In the build-up to Q4, your goal is to ‘fill the funnel’ and bring as many potential new customers into your brand’s world as possible, so when the time is right, they are warm and ready to buy.
2. Warm up: campaigns & offers
Q4 is a marathon, not a sprint.
Part of the process is getting your Meta ad campaigns warmed up and ready.
Pre-test your audiences, campaigns, messaging and ad creatives, so you can put forward your winners from October onwards. With high ad costs and competition at its peak, untried, cold campaigns will flounder and your ad budget won’t have the same impact.
The ads algorithm rewards highly engaging ads and looks at signals to find the right people to take the right action, at the right time. Smaller retailers who are in tune with exactly what their customers want and use language and buyer psychology cues to prompt action can stand out from the crowd.
Having done the number crunching (see Step1) develop your merchandising and offers strategy. Not just discounts, what offers can you create to increase Average Order Value (AOV)? Can you offer bundles of products to incentivise higher value orders or to meet free shipping thresholds, or exclusive, time-limited free gifts alongside purchases?
Profits and margins should guide this.
Don’t attempt to compete with big brands slashing prices. There’s no point making the biggest sales of the year, only to lose money.
Consider how and when to best spend the budget on your ad campaigns to make the most profit. If you can’t compete with high ad costs over the Black Friday/Cyber Monday weekend, shifting spend earlier could get the same results at a better overall cost.
3. Execution: adapt & evolve
Q4 is like a year of sales in one condensed and fast-moving period.
It has its peaks. But increasingly, as demonstrated by running campaigns over the past 5 years, sales are more sustained throughout, as retailers seek to stay competitive across the quarter.

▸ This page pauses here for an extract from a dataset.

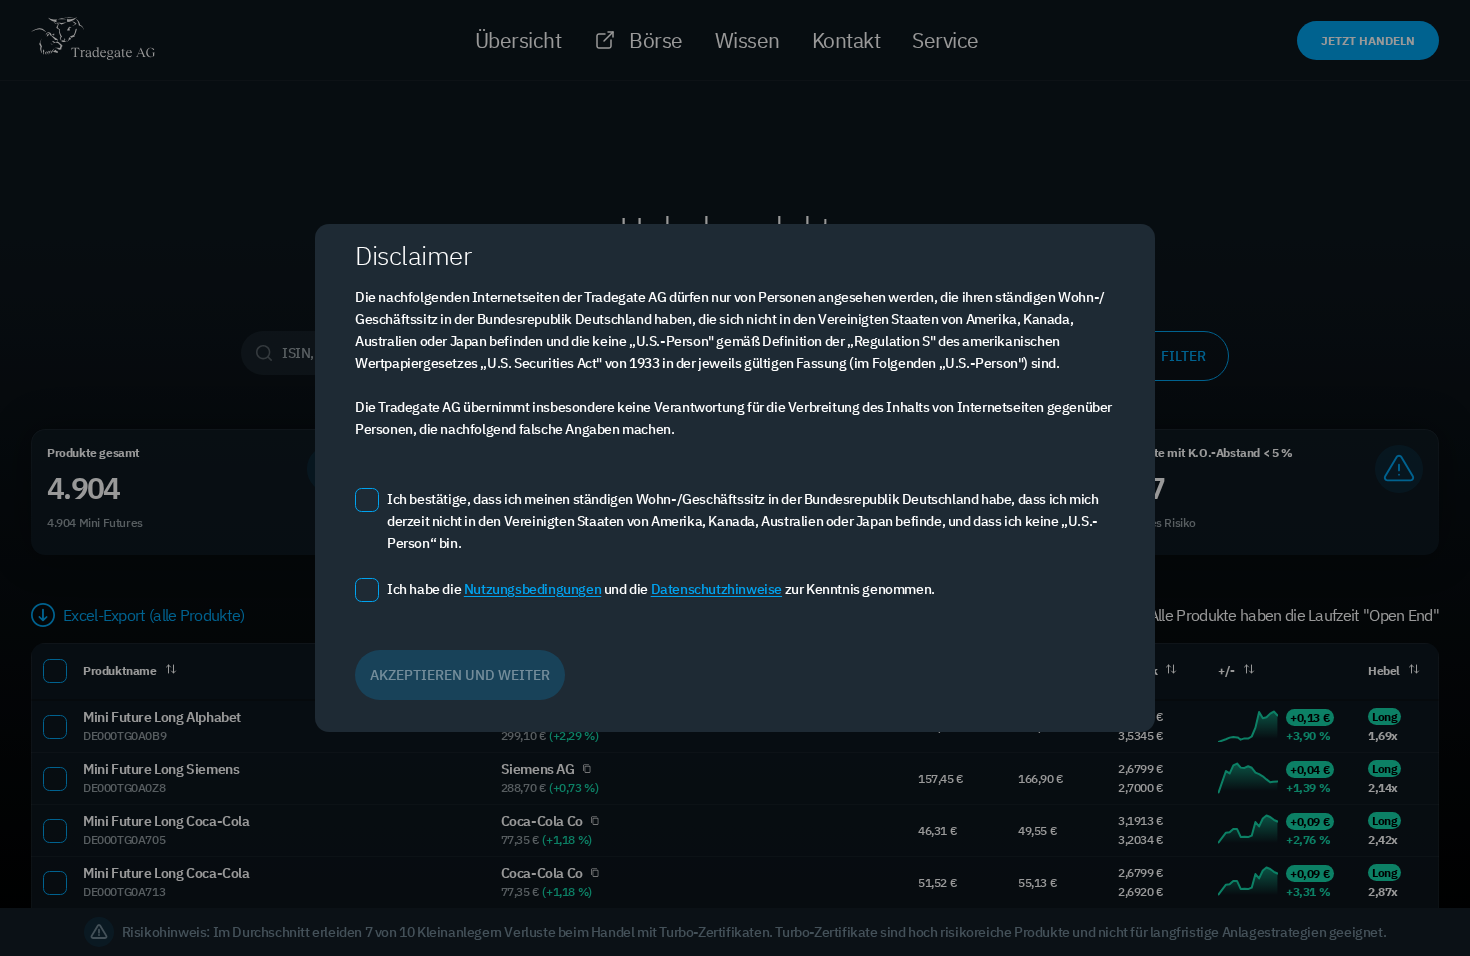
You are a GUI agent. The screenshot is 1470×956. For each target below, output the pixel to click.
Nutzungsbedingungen (532, 589)
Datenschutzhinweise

This means early bird offers or Black Friday deals that run from the beginning of October through November.
Remember that if you focus your spend on November, you’re missing out on key opportunities for sales. December is a shorter month due to last posting dates. You may capture last-minute buyers, but what about those who are looking for early deals to get ahead with their shopping? Cover all bases with a sustained strategy.
Equally, don’t forget year-end sales. These can often be highly profitable with a captive audience at home scrolling on phones and ad costs lower than at peak times and powerful messaging around ‘last chance to buy’.
Finally, Q4 isn’t just for Christmas, it should be a year-round focus. As with many things in marketing, the longer the runway, the bigger the launch. Take the learnings and use them as a starting point for next year’s growth.